AManWithNoPlan (talk) 16:08, 9 August 2016 (UTC)

Duplicating jstor[edit]

Status
new bug
Reported by
Frietjes (talk) 14:11, 23 May 2015 (UTC)
Type of bug
Deleterious
Actual / expected output
Bot replaces a jstor url with a jstor parameter, but does not check to see if there is already a jstor parameter in the citation. hence, if there is already a blank jstor parameter, the jstor link is effectively deleted.
Bot should first remove the empty jstor parameter, and/or any completely duplicate jstor parameters (i.e., jstor parameters with the exact same value).
Link
http://en.wikipedia.org/w/index.php?title=Noye's_Fludde&type=revision&diff=663532320&oldid=637085644
Replication instructions
create a citation with both a jstor url and a jstor parameter in the citation template
We can't proceed until
Requested action from maintainer



The bad code are these lines of get_identifiers_from_url() in objects.php:

          $this->rename("url", "jstor", $match[1]);

          $this->rename("url", "bibcode", urldecode($bibcode[1]));

          $this->rename("url", "pmc", $match[1] . $match[2]);

            $this->rename('url', 'asin', $match['id']);

They should match the doi code, which is a forget followed by a set:

          $this->forget('url');
          $this->set("doi", urldecode($match[1]));

I can't explain why one works and the other does not, but that is what happens. AManWithNoPlan (talk) 03:13, 9 August 2016 (UTC)

Special characters in data need escaped[edit]

Status
feature request
Reported by
Jonesey95 (talk) 03:42, 22 September 2015 (UTC)
Type of bug
Inconvenience
Actual / expected output
Link
https://en.wikipedia.org/w/index.php?title=Latamoxef&type=revision&diff=682190504&oldid=682190396
We can't proceed until
Bot operator's feedback on what is feasible
Requested action from maintainer


This is a pretty obscure bug, but if someone wanted to fix it, they could run the title through a regex to look for "[[" and replace it with "[<!-- -->[" (as was done on that article). Kaldari (talk) 20:56, 22 September 2015 (UTC)
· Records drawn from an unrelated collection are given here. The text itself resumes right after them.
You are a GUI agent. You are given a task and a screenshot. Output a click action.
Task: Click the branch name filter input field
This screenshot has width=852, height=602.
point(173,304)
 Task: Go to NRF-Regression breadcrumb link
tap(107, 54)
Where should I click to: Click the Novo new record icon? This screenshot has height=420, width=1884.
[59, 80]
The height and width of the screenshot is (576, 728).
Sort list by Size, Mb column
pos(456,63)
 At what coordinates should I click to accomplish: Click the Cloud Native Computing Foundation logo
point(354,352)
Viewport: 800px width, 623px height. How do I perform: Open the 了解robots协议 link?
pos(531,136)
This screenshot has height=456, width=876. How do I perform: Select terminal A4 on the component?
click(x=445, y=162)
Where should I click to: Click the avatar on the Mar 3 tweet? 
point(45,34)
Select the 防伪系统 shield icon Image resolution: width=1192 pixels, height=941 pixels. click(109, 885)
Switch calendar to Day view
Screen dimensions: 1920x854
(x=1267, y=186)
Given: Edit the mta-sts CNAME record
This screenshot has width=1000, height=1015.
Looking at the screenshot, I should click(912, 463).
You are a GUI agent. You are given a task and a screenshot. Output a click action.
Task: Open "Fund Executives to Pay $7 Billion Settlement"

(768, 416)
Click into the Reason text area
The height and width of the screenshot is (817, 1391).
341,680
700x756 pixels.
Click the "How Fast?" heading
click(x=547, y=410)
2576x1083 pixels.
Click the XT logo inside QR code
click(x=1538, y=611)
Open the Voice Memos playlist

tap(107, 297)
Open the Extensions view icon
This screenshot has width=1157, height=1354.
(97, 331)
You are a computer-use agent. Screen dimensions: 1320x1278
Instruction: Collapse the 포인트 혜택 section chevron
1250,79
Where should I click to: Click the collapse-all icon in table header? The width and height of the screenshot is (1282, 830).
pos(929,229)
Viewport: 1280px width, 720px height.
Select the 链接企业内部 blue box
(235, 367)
And pipes too: https://en.wikipedia.org/w/index.php?title=User%3AJonesey95%2Fsandbox2&diff=prev&oldid=694077824

The problem is that the source of the metadata, http://adsabs.harvard.edu/abs/1991bsc..book.....H, has a vbar within an author's name, I think erroneously as the author in question doesn't use a middle name or initial, and the bot doesn't recognize it and quote it to prevent it becoming a parameter delimiter. So I think there are really two issues here: (1) bad data elsewhere that we can't do much about, and (2) better bot handing of special characters in external data. —David Eppstein (talk) 21:39, 6 December 2015 (UTC)
I have added a diff in the bug description above. When vertical bars occur in URLs, replace each vertical bar with %7c. When vertical bars occur in parameter values that are not URLs, replace each vertical bar with &#124;. – Jonesey95 (talk) 23:46, 6 December 2015 (UTC)
Yes that's it. Sounds like a sensible solution. I've not seen one of these where the vertical bar is anything other than a mistake, but I suppose it is possible in some cases. Even for a mistake, it is perhaps best for the bot to keep the character, without breaking the formatting, and someone to take it out by hand if it is really obnoxious. Lithopsian (talk) 12:25, 7 December 2015 (UTC)
Sometimes for news site or web site sources, the pipe character or spaced dash may come up in |title= values, where it should really be treated as a field delimiter between title and publisher. I'm not sure if citationbot checks for that, but certainly there are some other tools that are getting it wrong. It would be good if citationbot caught and corrected those errors, rather than just converting the character to have a less-obvious error. LeadSongDog come howl! 17:06, 7 December 2015 (UTC)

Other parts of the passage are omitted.